There's Myc Sharratt (guitar, vocals) & Matt Carter (alto/baritone saxophone, vocals, beatbox) performing acoustic rock with a decidedly funky edge (ask Matt to play "careless whisper," he loves it). Aidan Mayes and Mandy Cole's sweet, sweet acoustic indie-folk-pop-rock-girl harmonies will soothe any savage beasts, and my personal favourites, the Dungbeatles (sorry Matt and Myc, but you can't hold a candle to a dude who makes a washtub bass with a hockey stick) will drop an oh-so-Canadian bluegrass bomb on our unsuspecting earholes. 15 acts in all will grace the stage over the course of two days.

Well, 14. Matt and Myc have the combined grace of a drunk panda, but they're still pretty good.

Steps six through ten should be obvious. Drink. Eat. Dance. Repeat.

Say it with me.


Bonus step: Wear matching tees with your friends. Friday only, OFoA is featuring the first time ever fest of ale best team tee contest.

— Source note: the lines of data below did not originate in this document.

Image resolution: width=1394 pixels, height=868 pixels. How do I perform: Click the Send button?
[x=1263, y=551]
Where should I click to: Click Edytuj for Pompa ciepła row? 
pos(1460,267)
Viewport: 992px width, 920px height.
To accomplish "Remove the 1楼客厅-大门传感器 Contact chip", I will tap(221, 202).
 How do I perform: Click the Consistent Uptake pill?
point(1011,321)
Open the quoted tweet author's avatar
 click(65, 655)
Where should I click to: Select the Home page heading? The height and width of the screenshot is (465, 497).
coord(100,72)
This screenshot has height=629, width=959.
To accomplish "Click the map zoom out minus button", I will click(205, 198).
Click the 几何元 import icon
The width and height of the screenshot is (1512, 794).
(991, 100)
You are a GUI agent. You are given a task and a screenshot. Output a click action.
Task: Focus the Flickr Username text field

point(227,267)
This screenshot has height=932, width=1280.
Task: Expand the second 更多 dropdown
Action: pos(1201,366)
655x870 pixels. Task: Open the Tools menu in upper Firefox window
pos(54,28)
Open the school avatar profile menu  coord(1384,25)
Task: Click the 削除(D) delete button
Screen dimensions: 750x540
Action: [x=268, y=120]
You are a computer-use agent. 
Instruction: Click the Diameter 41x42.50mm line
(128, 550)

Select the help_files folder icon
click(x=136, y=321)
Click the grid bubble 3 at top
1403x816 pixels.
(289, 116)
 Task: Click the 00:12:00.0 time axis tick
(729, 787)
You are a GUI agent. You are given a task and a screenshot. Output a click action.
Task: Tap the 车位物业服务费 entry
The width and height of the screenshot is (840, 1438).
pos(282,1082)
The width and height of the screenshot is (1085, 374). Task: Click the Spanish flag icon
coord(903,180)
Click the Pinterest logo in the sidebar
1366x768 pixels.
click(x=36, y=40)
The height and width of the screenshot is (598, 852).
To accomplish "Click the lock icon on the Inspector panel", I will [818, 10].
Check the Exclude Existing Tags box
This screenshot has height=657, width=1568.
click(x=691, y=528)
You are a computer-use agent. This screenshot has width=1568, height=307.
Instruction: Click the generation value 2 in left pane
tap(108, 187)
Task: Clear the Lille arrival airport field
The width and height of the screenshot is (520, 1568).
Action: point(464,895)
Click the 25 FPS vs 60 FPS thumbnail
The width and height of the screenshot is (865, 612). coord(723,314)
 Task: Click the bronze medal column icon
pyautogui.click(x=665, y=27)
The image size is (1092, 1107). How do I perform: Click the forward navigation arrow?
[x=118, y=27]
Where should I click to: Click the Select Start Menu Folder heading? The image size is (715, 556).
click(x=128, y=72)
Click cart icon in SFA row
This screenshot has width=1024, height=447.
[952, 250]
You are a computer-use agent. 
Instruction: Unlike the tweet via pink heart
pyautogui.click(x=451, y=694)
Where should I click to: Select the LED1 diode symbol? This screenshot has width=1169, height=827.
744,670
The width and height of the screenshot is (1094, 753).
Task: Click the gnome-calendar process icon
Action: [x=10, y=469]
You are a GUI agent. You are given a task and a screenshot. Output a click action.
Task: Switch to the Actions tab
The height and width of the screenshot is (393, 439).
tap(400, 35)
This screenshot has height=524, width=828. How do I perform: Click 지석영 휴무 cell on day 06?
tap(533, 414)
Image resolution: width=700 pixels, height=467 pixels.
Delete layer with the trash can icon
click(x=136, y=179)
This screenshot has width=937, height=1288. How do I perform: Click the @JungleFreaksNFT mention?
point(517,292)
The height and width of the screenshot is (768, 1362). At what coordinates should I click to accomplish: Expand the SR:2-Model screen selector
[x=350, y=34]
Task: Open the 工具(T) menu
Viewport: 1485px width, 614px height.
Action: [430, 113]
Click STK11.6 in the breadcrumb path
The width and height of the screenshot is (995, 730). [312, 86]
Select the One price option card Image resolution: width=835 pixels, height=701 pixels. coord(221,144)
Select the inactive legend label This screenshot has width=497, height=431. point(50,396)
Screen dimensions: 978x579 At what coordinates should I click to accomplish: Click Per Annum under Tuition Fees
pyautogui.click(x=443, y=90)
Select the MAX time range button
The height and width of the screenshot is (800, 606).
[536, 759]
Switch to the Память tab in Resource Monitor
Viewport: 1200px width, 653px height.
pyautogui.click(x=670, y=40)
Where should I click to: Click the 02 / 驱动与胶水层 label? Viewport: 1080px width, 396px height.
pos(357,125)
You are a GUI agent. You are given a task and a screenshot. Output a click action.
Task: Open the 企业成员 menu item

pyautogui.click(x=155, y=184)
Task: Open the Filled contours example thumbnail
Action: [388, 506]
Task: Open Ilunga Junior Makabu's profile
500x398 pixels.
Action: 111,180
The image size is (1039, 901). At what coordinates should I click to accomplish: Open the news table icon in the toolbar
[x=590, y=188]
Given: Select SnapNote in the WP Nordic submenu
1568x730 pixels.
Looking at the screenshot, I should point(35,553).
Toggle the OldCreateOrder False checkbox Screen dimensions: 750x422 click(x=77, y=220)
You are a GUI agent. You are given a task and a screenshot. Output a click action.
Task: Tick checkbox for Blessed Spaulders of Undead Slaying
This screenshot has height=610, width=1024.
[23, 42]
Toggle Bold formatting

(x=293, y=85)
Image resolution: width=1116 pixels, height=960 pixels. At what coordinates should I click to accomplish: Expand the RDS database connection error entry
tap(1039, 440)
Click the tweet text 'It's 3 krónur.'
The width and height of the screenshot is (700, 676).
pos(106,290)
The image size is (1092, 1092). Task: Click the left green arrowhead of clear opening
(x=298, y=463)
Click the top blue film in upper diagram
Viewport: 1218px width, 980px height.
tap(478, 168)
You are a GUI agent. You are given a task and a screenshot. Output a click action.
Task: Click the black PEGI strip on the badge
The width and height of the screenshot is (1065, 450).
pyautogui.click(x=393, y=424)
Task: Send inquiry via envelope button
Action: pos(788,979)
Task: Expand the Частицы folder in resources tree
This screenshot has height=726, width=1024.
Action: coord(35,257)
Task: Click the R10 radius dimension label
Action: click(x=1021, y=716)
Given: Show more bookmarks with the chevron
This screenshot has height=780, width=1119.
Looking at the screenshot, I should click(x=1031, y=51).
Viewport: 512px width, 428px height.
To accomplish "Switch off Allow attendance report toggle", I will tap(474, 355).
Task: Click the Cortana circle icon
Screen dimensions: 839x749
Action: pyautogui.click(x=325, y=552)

According to the Fest of Ale site, the friendly folks from Visit Penticton will be onsite Friday April 13th, camera ready to capture team-tee tasters with prizes for Best Team Tee and bragging rights up for grabs.


The Brewers' After Party

After Fest of Ale, if you're smart, you'll hit the sack and get ready to rally—day two starts at noon on Saturday, and you won't have much time to prepare.

We're not smart, so we took advantage of our invite to the brewers' after party. Cannery Brewing was kind enough to play host in 2017 (the actual location is a secret to everyone who's not a brewer). The party featured music from the Dungbeatles, tasty food, and beer.

Truth be told, I was pretty hammered at this point, so all I really remember is that Cannery were amazing hosts, that the food and beer were good, and the cask is legendary. Last year, it was 30-day habanero beer-basically, someone took a cask, put a ton of habaneros in it, and let it sit for a month.

And nobody ever saw her again.

It was intense. The bartender gave us about a quarter inch in the bottom of a pint glass, looked at the three of us and said, "that's all you need, just share it around." Legend has it that someone out there drank a whole pint of it. I think it's an urban legend.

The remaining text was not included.